Screenshot grounding data:
..............................

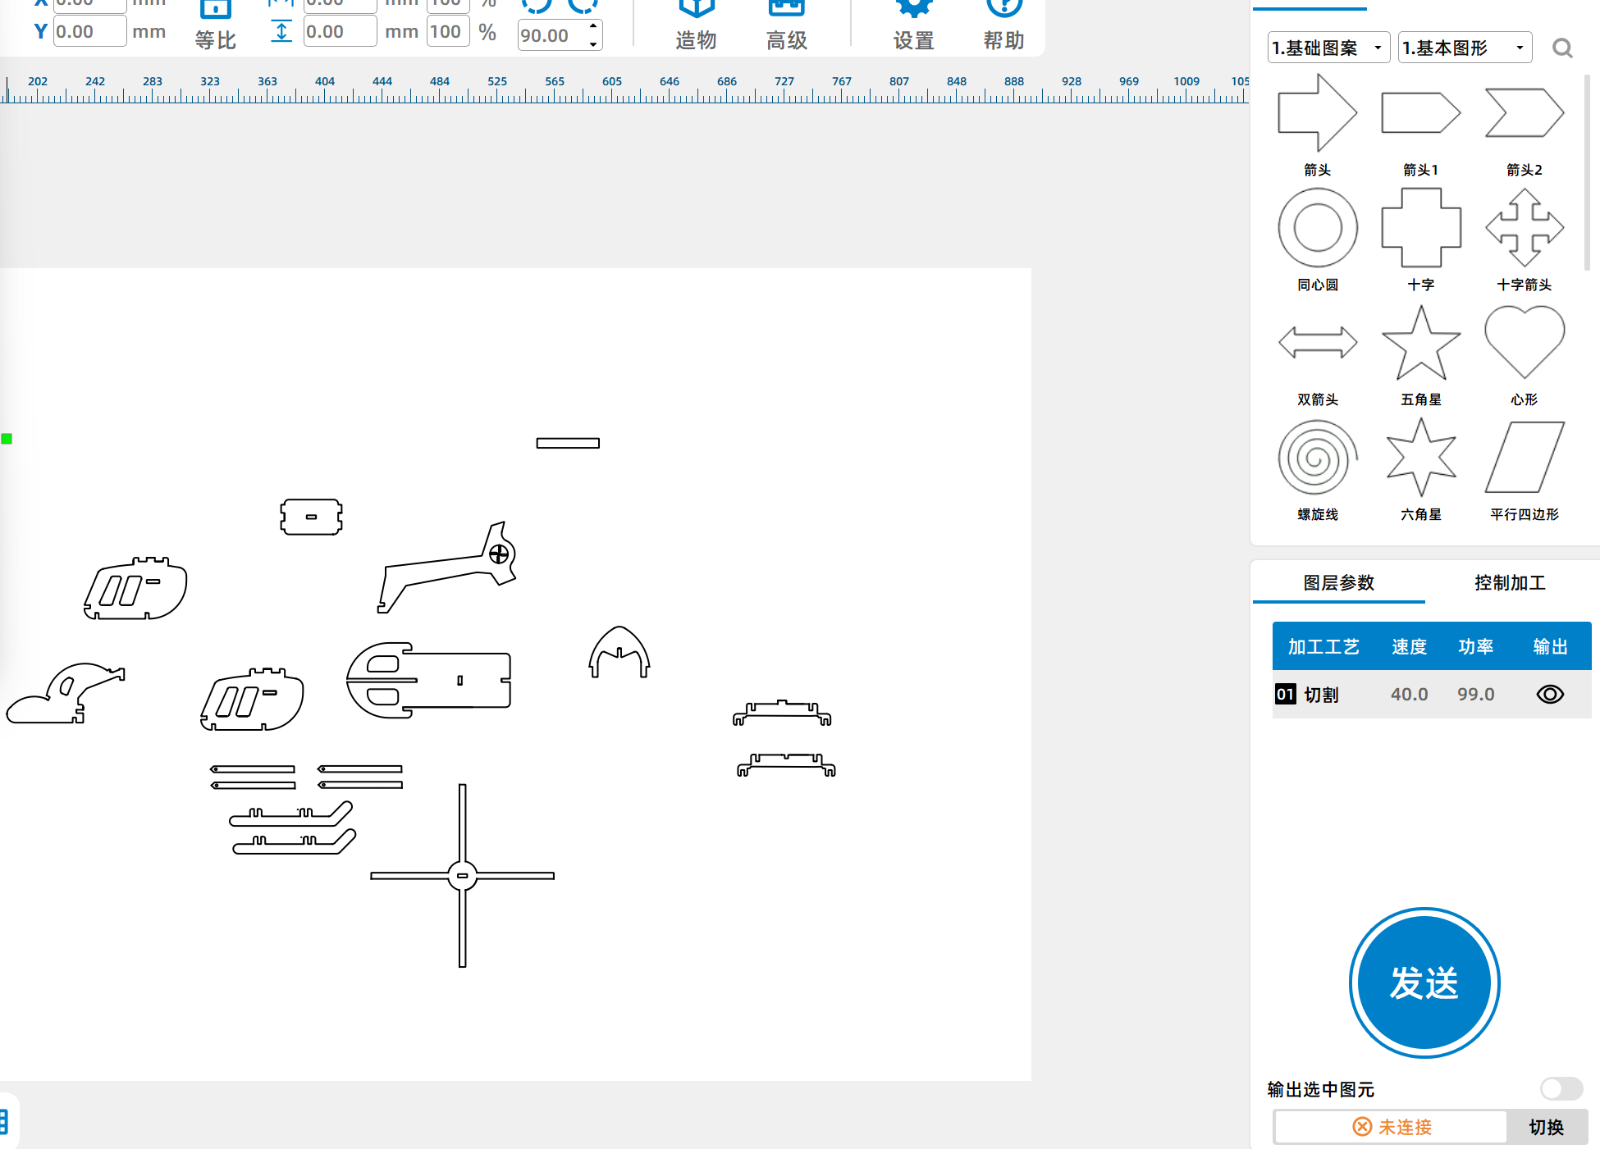1600x1149 pixels.
Task: Switch to the 控制加工 tab
Action: [x=1509, y=583]
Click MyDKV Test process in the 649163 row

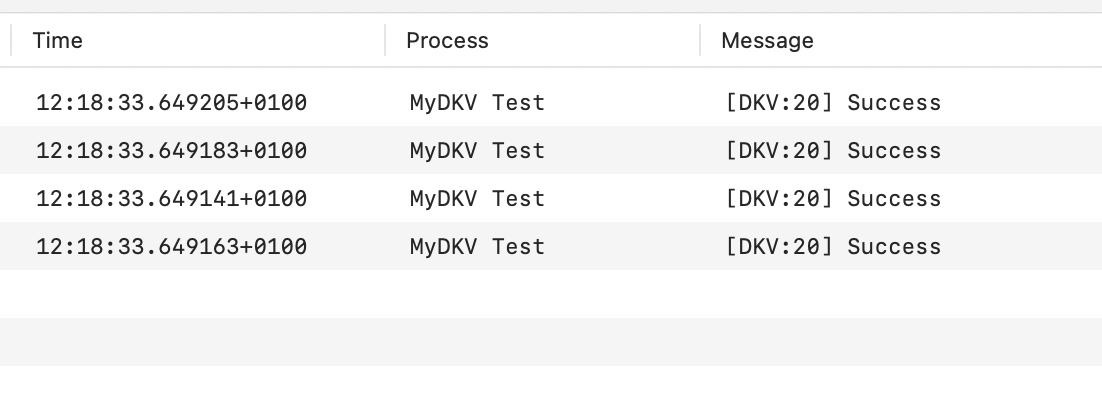coord(477,246)
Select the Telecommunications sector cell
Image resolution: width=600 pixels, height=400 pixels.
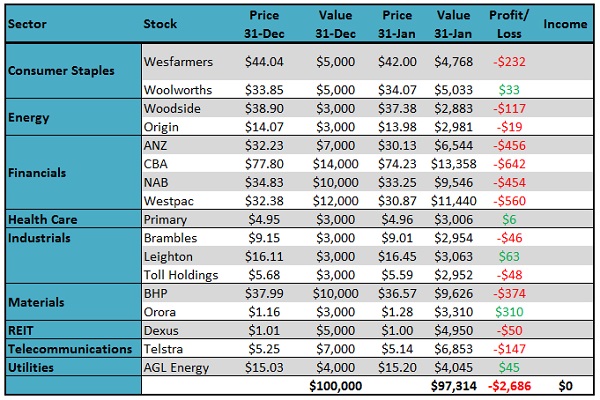pos(70,348)
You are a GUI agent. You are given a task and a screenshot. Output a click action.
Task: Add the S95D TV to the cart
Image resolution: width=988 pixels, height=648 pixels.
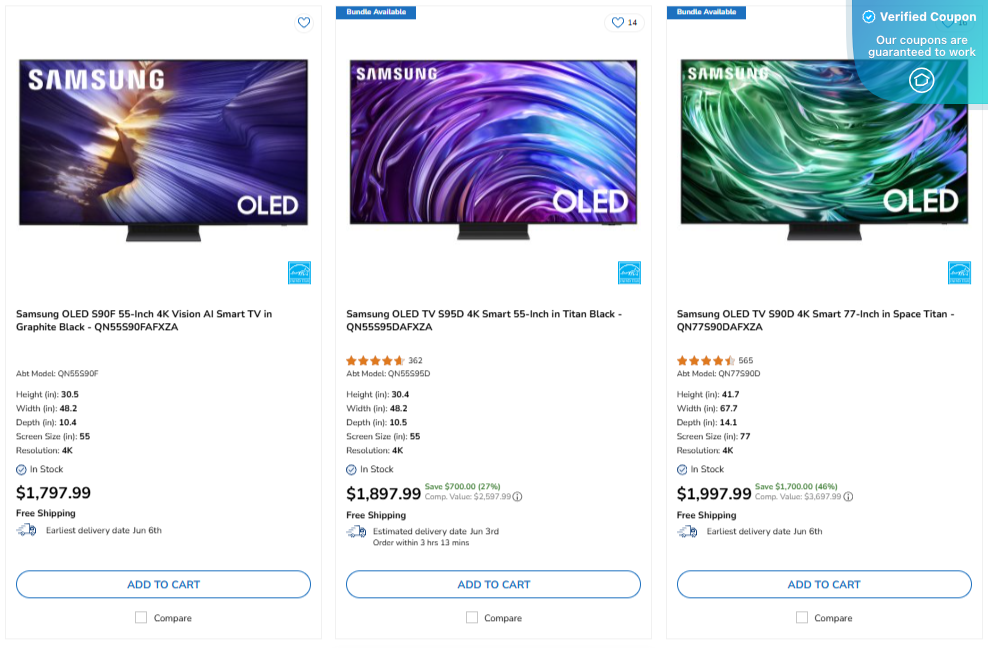tap(493, 584)
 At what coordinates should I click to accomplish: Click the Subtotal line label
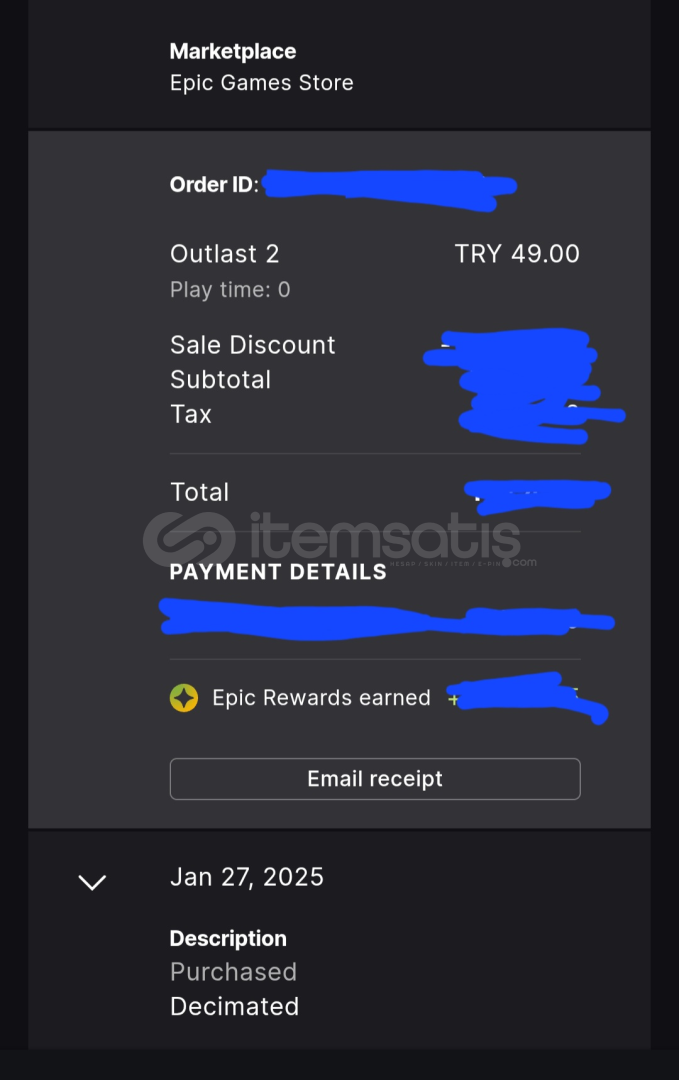220,380
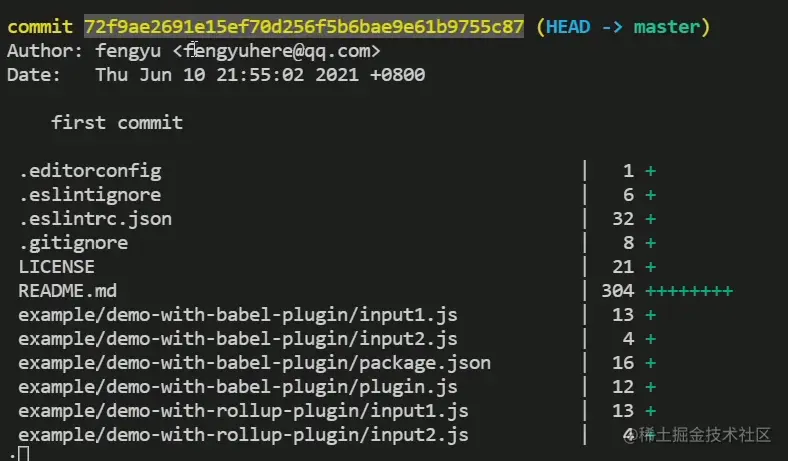Select the .editorconfig file entry
This screenshot has width=788, height=461.
click(x=90, y=171)
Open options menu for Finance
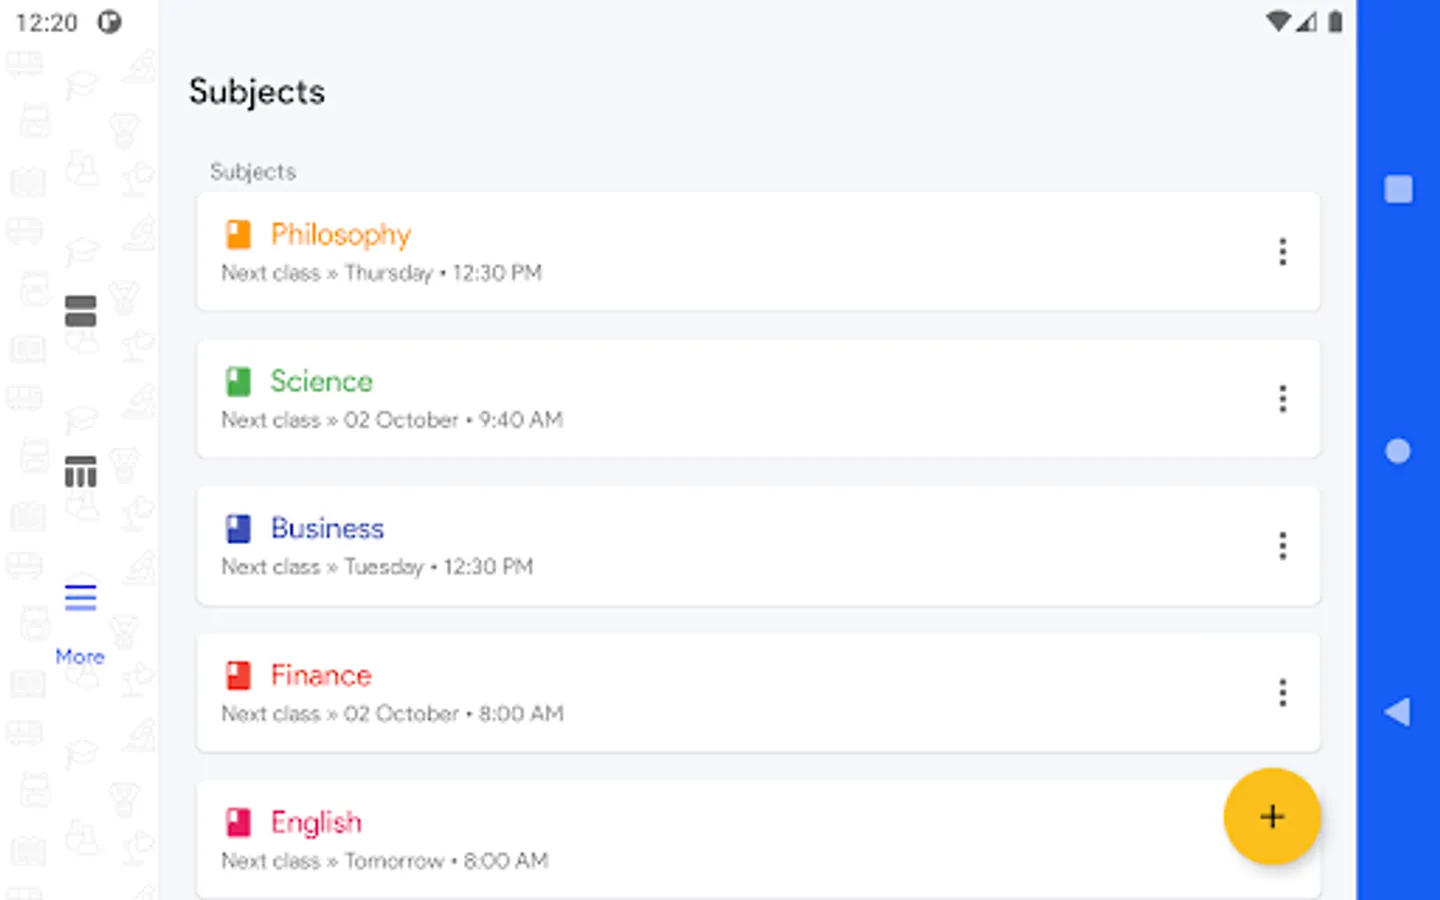Image resolution: width=1440 pixels, height=900 pixels. pos(1282,693)
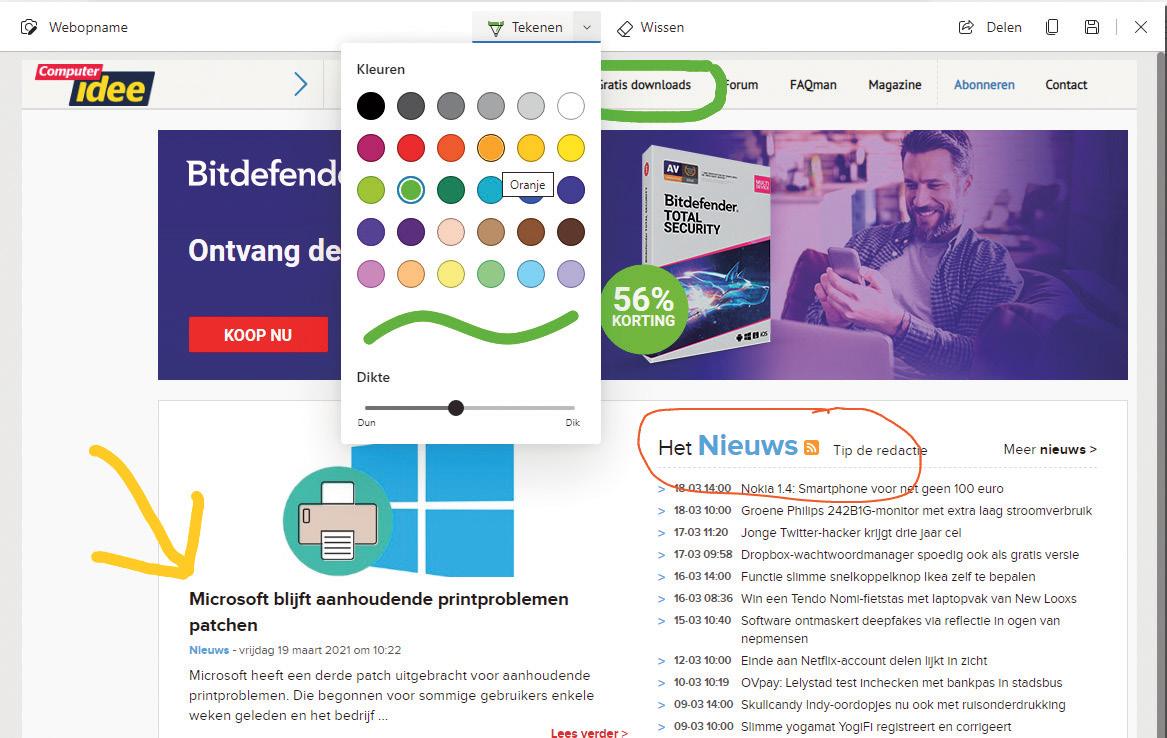Choose the red color swatch
This screenshot has width=1167, height=738.
click(x=411, y=148)
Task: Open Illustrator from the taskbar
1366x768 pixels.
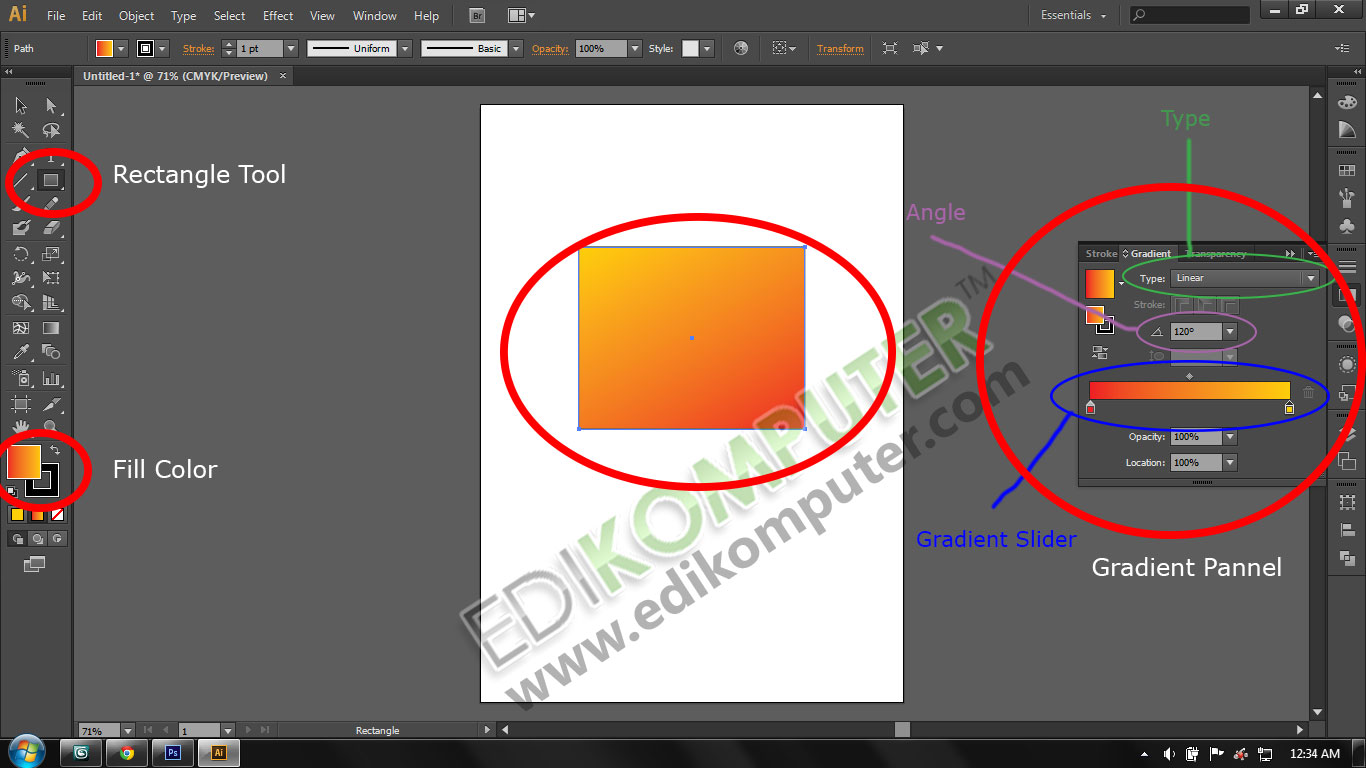Action: (x=218, y=752)
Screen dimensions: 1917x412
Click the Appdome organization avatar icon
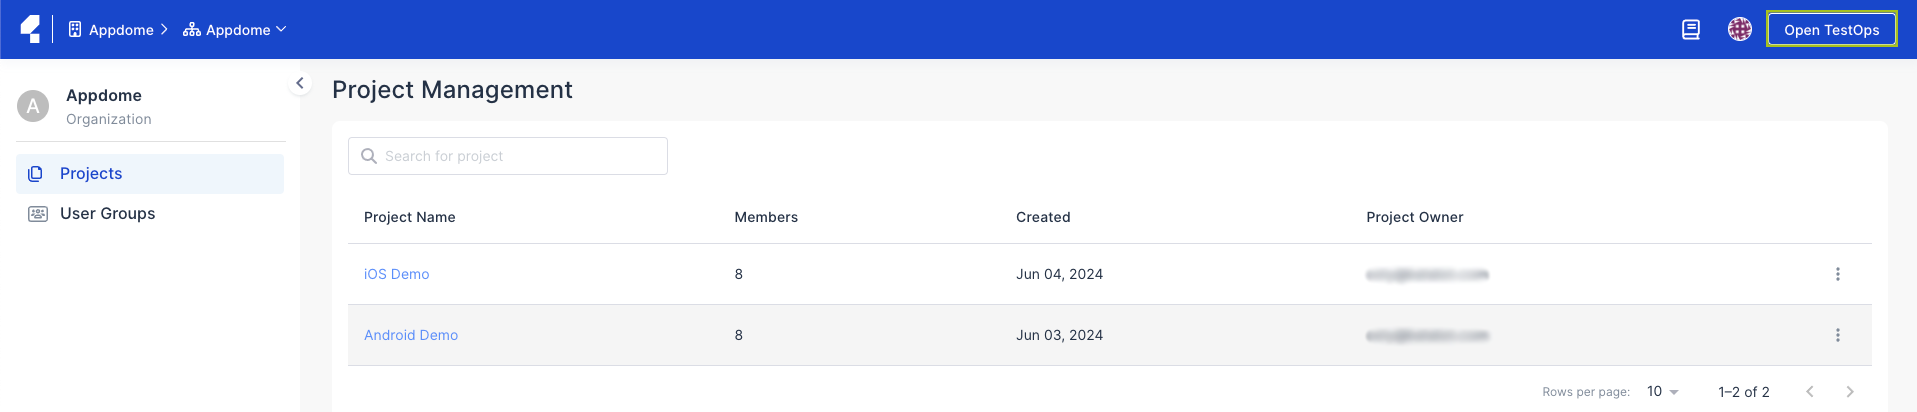pyautogui.click(x=33, y=106)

..............................

Output only the lines from the one that contains "At what coordinates" to the end of the entries above, both end lines included, and drop the pictures.

Response box —
 At what coordinates should I click to accomplish: Click the Subtotal line label
220,380
Select the .editorconfig file entry
This screenshot has width=788, height=461.
click(x=90, y=171)
Open options menu for Finance
Image resolution: width=1440 pixels, height=900 pixels. pos(1282,693)
Choose the red color swatch
This screenshot has width=1167, height=738.
click(x=411, y=148)
Task: Open Illustrator from the taskbar
1366x768 pixels.
Action: (x=218, y=752)
Screen dimensions: 1917x412
Click the Appdome organization avatar icon
pyautogui.click(x=33, y=106)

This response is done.